What percentage of parents do this? They don't say, Its just anecdotal. In a nation of 50 million people you can always find someone doing something silly, like that "poo wine" episode vice-guide did on North Korea... scholars pored over text trying to find historical evidence of it, turned out vice just found some random crazy guy in N. Korea making wine with poo in it and acted as if it was a thing up there.

I spent 9 years there being told how harsh Koreans parents were on their kids, pressuring them to study and them came home to find once the Gen-Xrs became parents they were doing the same thing. Cultural my ass. Turns out millennials graduating today face grim employment realities similar but not as bad as those in South Korea, thus pressure from parents to do well in school, and thus middle schoolers killing themselves from academic pressure... just like over there. It is economic.

So if culture is not the reason why Northeast Asians in the U.S. have higher educational attainment and higher incomes than other groups, what is the reason? This isn't intended as Steve Sailer-bait either. And why do the children and grandchildren of Chinese immigrants do exceptionally well not just about everywhere from the U.S. and Canada to Indonesia, Thailand and the Philippines and even Mauritius?

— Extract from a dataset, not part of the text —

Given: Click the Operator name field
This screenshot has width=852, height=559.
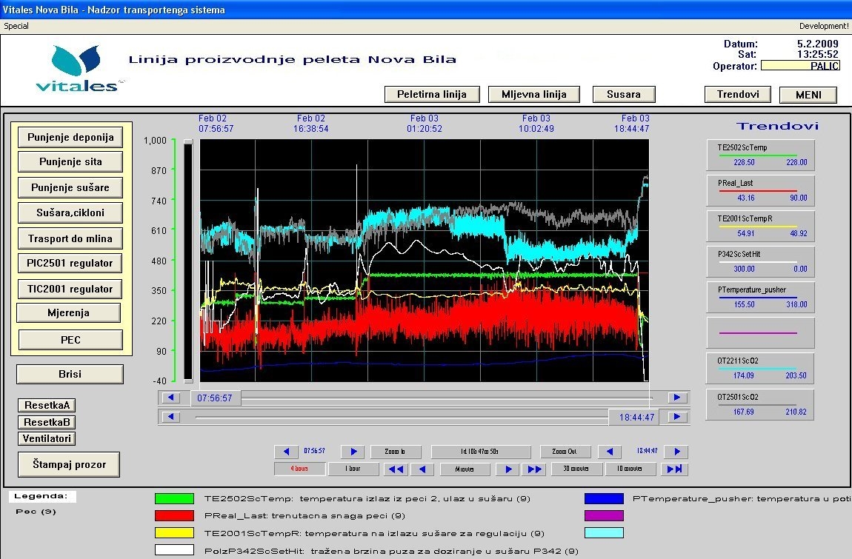Looking at the screenshot, I should pos(800,66).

The same reason Indians here have insanely high educational attainment. The individuals from those places we see immigrating here are those who were ahead of the development curve, had the financial capacity to leave, and did not want to wait for their country to catch up. I maintain these people are going to be ones with naturally higher educational attainment. Look at Japan, you rarely see any immigrant from there anymore because they are fully developed. Immigration from Korea has peaked and subsided too.

We have the opportunity right now to capture Chinas best and brightest, it would be a boon to our economy. This window will not stay long, our immigration policy is wasting this chance.